TASK DETAILS: Leaving out only the pictures, write out all the entries exactly.

___ MATERIAL SUPPLIED

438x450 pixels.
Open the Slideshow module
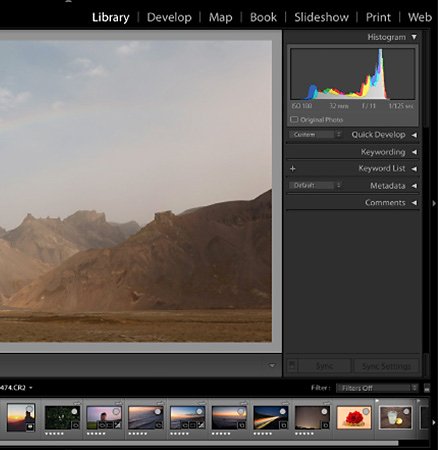click(322, 17)
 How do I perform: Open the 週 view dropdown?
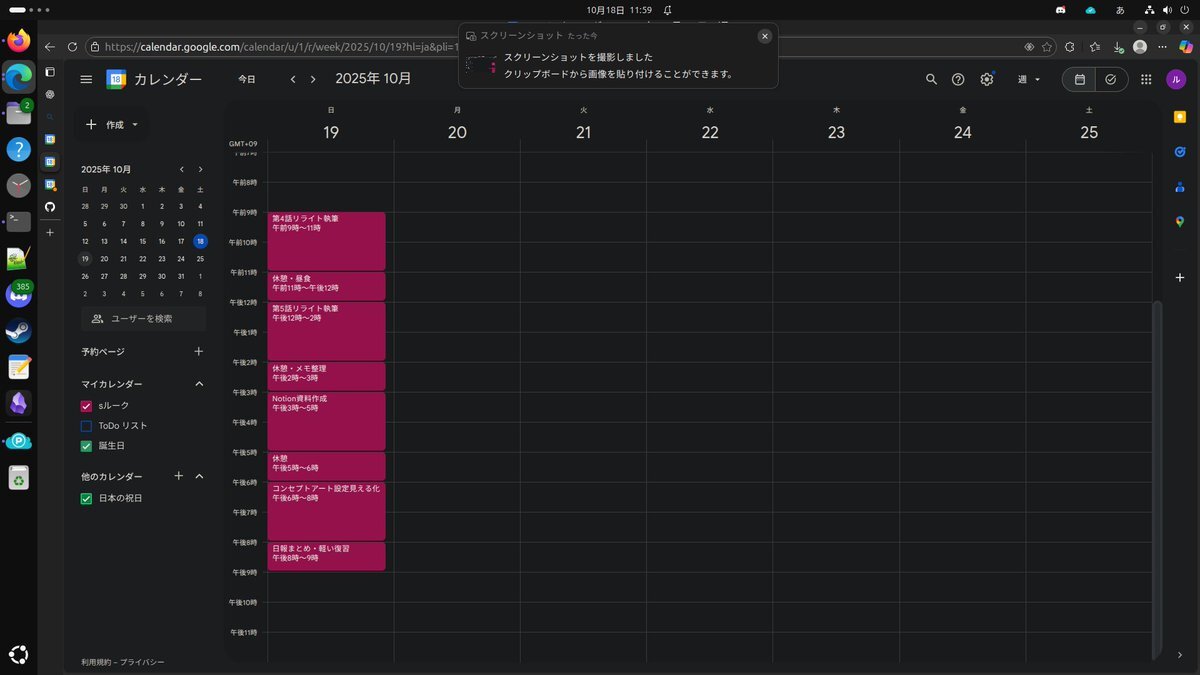[1029, 79]
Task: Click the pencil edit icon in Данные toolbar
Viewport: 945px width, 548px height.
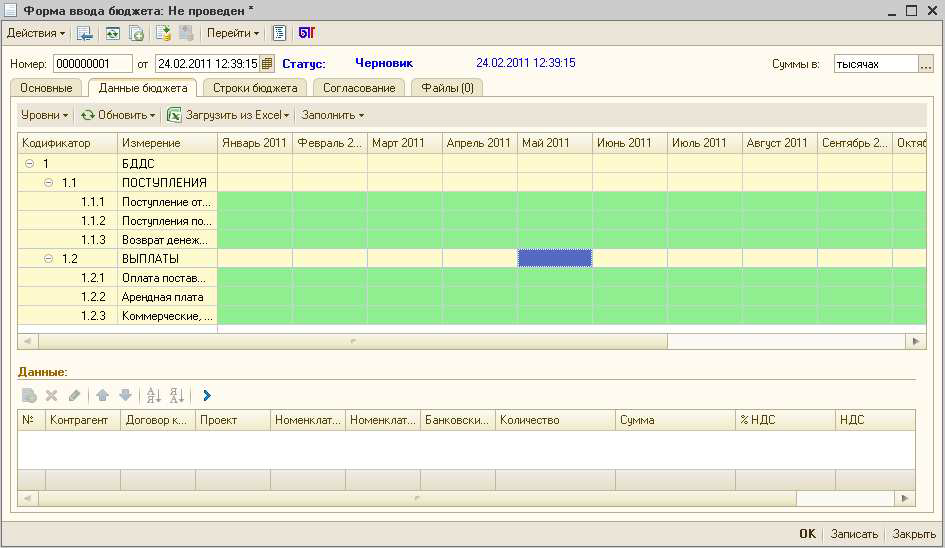Action: coord(74,396)
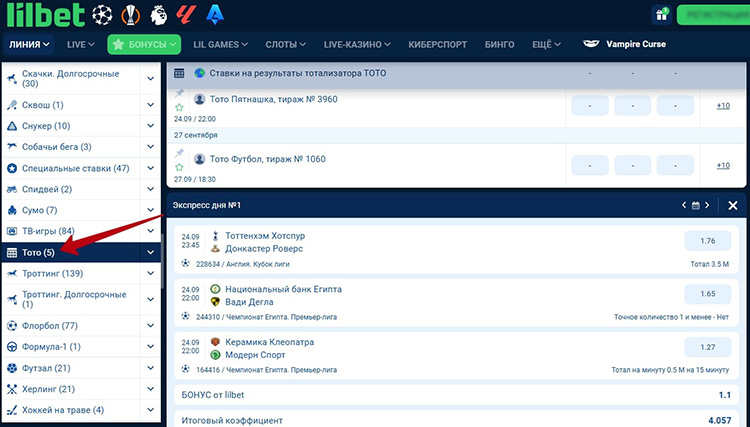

______

THE ANSWER:
438x450 pixels.
Open the Slideshow module
click(322, 17)
 How do I perform: Open the 週 view dropdown?
[1029, 79]
Task: Click the pencil edit icon in Данные toolbar
Viewport: 945px width, 548px height.
Action: coord(74,396)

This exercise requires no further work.